#### What to do
Go through the material and return every line that contains the string "folder".

#### Study material
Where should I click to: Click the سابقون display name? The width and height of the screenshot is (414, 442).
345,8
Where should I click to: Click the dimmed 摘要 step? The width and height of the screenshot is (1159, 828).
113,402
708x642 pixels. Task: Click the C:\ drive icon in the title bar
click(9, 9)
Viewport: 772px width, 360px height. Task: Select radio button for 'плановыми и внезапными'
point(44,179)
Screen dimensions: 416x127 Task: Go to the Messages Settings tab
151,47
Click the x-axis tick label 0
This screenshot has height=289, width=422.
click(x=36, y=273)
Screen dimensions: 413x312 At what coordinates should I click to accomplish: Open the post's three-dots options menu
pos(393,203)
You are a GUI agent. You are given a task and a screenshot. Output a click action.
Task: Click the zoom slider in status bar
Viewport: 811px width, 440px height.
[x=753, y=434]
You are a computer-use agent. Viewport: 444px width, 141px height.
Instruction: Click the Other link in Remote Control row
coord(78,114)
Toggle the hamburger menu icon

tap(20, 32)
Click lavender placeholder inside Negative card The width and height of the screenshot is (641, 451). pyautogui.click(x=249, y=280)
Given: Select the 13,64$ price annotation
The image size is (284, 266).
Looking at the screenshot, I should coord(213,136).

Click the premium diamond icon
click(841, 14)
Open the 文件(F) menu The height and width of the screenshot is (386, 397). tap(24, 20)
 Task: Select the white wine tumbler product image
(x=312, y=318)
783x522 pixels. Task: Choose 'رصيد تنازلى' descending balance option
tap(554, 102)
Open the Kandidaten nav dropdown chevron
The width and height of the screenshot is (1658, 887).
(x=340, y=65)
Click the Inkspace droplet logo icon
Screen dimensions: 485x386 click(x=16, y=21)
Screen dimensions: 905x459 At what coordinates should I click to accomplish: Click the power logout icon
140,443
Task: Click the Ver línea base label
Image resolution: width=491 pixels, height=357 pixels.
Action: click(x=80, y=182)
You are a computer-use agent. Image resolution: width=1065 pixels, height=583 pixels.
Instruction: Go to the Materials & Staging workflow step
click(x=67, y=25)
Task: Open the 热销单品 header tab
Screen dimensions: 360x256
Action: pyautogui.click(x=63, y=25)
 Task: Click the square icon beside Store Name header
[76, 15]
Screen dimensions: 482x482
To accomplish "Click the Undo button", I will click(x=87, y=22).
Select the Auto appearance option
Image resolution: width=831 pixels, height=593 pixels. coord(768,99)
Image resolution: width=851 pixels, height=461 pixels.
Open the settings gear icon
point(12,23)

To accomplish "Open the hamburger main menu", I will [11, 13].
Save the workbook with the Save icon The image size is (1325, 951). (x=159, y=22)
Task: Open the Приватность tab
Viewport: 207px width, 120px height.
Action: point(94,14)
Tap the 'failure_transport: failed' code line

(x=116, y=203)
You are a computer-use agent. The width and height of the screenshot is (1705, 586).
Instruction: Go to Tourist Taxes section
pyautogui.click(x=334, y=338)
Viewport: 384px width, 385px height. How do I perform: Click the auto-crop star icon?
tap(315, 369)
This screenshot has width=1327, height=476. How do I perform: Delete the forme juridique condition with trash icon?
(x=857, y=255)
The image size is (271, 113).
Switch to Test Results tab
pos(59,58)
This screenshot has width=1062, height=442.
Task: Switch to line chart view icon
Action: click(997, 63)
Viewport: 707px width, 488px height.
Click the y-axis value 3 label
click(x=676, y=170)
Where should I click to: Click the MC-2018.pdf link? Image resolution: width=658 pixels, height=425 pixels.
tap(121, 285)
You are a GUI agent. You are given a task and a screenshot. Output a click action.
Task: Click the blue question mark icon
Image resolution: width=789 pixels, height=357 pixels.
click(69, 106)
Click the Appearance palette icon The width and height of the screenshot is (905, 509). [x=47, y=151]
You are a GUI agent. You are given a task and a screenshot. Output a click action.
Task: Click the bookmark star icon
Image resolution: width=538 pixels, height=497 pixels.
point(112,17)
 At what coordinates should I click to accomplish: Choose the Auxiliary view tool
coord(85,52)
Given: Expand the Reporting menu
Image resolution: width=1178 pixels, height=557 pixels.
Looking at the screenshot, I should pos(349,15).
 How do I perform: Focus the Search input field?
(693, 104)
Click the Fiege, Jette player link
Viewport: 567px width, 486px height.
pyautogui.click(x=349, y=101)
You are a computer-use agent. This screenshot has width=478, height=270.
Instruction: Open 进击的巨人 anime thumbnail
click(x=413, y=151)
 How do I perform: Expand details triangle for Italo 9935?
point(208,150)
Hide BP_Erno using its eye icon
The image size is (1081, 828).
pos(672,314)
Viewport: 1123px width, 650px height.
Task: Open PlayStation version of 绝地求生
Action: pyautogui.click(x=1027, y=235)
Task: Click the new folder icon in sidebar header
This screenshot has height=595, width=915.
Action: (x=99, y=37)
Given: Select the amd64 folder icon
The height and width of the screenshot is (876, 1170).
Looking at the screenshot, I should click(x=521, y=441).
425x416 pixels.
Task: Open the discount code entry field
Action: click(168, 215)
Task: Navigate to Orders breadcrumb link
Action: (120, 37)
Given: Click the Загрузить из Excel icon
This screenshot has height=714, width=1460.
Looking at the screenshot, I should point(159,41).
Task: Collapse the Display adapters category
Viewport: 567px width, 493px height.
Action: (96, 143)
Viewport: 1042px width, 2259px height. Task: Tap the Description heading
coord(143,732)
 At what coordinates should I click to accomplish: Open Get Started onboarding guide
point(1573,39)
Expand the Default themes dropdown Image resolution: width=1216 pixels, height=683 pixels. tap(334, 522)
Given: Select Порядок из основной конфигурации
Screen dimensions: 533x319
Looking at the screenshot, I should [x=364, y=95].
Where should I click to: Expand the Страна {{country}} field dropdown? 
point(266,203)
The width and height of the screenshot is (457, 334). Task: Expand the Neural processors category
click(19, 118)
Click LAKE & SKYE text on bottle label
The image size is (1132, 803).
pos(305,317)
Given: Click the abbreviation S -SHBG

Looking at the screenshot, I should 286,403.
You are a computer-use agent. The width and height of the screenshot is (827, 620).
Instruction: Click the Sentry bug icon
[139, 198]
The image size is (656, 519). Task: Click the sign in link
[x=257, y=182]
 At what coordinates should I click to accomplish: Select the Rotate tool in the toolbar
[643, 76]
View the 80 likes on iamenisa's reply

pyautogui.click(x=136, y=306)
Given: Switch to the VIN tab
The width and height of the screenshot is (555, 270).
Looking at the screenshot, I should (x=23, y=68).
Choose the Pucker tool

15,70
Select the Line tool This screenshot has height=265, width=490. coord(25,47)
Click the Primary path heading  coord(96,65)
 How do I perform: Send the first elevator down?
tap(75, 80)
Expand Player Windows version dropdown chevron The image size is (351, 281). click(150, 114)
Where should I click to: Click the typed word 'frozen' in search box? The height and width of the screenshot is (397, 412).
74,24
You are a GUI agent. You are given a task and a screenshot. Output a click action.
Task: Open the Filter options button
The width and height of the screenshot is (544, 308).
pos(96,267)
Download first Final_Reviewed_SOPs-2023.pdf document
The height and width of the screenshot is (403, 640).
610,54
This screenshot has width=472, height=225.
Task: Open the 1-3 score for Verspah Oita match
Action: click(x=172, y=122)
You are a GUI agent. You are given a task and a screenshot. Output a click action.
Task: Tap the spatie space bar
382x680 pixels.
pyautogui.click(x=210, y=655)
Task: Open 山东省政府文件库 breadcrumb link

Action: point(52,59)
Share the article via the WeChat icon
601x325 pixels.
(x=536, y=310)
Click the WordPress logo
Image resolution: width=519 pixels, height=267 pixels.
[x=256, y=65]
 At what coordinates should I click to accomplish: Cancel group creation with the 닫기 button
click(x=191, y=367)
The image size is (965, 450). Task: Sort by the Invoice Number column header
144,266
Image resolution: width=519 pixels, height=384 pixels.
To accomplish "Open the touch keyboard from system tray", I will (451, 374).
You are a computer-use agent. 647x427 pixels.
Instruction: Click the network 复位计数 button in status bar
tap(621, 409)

#### Reply
Task: Click the new folder icon in sidebar header
Given: Select the amd64 folder icon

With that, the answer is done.